Signed-off-by: Sachidanand Alle &lt;sachidanand.alle@gmail.com&gt;
diff --git a/monai/handlers/mlflow_handler.py b/monai/handlers/mlflow_handler.py
@@ -21,6 +21,7 @@
 
 Events, _ = optional_import("ignite.engine", IgniteInfo.OPT_IMPORT_VERSION, min_version, "Events")
 mlflow, _ = optional_import("mlflow")
+mlflow.entities, _ = optional_import("mlflow.entities")
 
 if TYPE_CHECKING:
     from ignite.engine import Engine
@@ -52,7 +53,7 @@ class MLFlowHandler:
     Args:
         tracking_uri: connects to a tracking URI. can also set the `MLFLOW_TRACKING_URI` environment
             variable to have MLflow find a URI from there. in both cases, the URI can either be
-            a HTTP/HTTPS URI for a remote server, a database connection string, or a local path
+            an HTTP/HTTPS URI for a remote server, a database connection string, or a local path
             to log data to a directory.
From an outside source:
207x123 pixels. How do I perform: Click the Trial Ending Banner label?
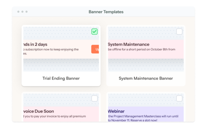[61, 79]
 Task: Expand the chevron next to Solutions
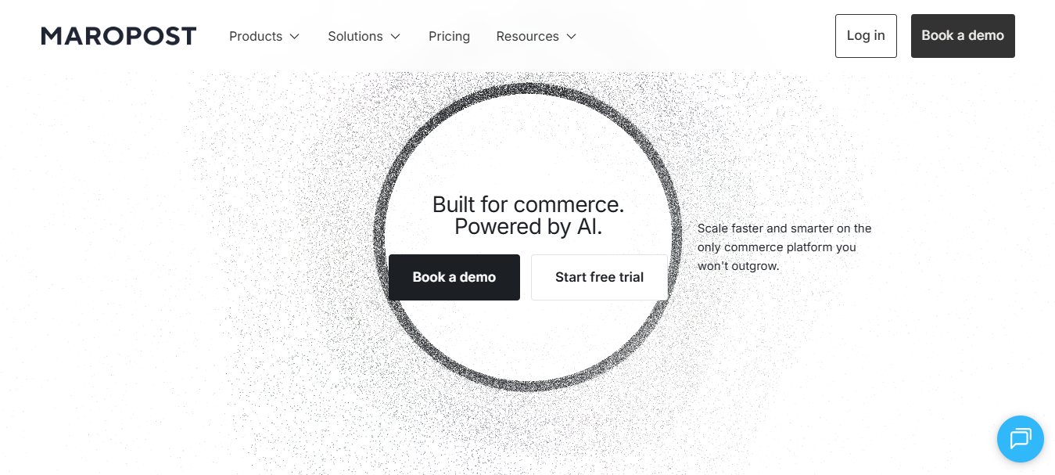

The URI defaults to path `mlruns`.
             for more details: https://mlflow.org/docs/latest/python_api/mlflow.html#mlflow.set_tracking_uri.
         iteration_log: whether to log data to MLFlow when iteration completed, default to `True`.
@@ -109,9 +110,6 @@ def __init__(
         optimizer_param_names: Union[str, Sequence[str]] = "lr",
         close_on_complete: bool = False,
     ) -> None:
-        if tracking_uri is not None:
-            mlflow.set_tracking_uri(tracking_uri)
-
         self.iteration_log = iteration_log
         self.epoch_log = epoch_log
         self.epoch_logger = epoch_logger
@@ -125,8 +123,10 @@ def __init__(
         self.experiment_param = experiment_param
         self.artifacts = ensure_tuple(artifacts)
         self.optimizer_param_names = ensure_tuple(optimizer_param_names)
-        self.client = mlflow.MlflowClient()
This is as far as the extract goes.